▶ [HOW TO COMPLETE THIS TASK]:
Extract each line of the listing below that contains the string "warning".

▶ [RECORDED INFORMATION]:
#####

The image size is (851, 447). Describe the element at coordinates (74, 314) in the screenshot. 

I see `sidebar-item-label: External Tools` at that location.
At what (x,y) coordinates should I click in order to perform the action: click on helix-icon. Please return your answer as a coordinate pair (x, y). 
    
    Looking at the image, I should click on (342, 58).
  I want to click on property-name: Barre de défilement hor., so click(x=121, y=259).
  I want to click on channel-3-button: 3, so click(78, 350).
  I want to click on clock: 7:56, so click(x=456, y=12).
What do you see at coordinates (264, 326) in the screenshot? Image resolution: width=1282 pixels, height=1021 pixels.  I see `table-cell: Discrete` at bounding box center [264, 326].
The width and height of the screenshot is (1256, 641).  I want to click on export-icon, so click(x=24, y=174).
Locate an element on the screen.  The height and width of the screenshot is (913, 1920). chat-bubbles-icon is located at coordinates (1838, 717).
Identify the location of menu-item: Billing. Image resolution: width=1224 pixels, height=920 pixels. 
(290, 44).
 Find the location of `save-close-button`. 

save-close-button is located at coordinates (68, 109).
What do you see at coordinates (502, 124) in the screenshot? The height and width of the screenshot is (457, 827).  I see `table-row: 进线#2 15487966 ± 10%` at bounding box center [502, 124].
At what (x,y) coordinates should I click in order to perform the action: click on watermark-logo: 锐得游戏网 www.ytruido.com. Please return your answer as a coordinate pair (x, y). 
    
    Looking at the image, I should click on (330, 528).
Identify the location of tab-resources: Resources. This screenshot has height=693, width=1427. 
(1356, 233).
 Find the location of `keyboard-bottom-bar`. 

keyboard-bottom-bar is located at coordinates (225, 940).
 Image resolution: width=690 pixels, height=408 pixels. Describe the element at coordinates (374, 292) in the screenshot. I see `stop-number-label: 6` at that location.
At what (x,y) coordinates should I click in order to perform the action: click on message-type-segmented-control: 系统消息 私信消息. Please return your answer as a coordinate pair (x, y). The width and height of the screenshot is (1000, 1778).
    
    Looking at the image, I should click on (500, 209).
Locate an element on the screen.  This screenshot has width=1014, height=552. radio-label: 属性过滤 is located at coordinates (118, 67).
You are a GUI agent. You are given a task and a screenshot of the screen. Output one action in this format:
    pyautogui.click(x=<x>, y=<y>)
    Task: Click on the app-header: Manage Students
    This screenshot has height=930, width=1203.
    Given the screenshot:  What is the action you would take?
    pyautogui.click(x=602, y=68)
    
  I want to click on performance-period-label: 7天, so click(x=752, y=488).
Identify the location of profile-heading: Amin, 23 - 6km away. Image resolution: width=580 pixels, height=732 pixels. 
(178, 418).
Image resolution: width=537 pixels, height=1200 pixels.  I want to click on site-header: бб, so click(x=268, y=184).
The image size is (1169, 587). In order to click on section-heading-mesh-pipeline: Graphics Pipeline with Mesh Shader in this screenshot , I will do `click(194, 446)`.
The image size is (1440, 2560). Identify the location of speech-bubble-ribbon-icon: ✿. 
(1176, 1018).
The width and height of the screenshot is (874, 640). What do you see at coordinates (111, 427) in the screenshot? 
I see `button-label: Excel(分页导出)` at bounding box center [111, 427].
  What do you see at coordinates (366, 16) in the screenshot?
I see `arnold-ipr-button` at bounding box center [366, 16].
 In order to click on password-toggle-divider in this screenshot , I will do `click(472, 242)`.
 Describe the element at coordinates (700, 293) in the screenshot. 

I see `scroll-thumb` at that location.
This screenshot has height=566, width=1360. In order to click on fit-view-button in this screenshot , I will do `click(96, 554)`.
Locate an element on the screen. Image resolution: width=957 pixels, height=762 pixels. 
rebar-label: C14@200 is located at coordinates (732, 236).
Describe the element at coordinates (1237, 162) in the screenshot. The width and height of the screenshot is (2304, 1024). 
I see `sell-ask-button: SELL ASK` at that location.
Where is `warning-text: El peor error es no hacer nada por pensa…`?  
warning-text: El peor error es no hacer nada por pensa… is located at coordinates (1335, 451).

#####

▶ [REPLY TO THE EXERCISE]:
Where is `warning-text: El peor error es no hacer nada por pensa…`?  
warning-text: El peor error es no hacer nada por pensa… is located at coordinates (1335, 451).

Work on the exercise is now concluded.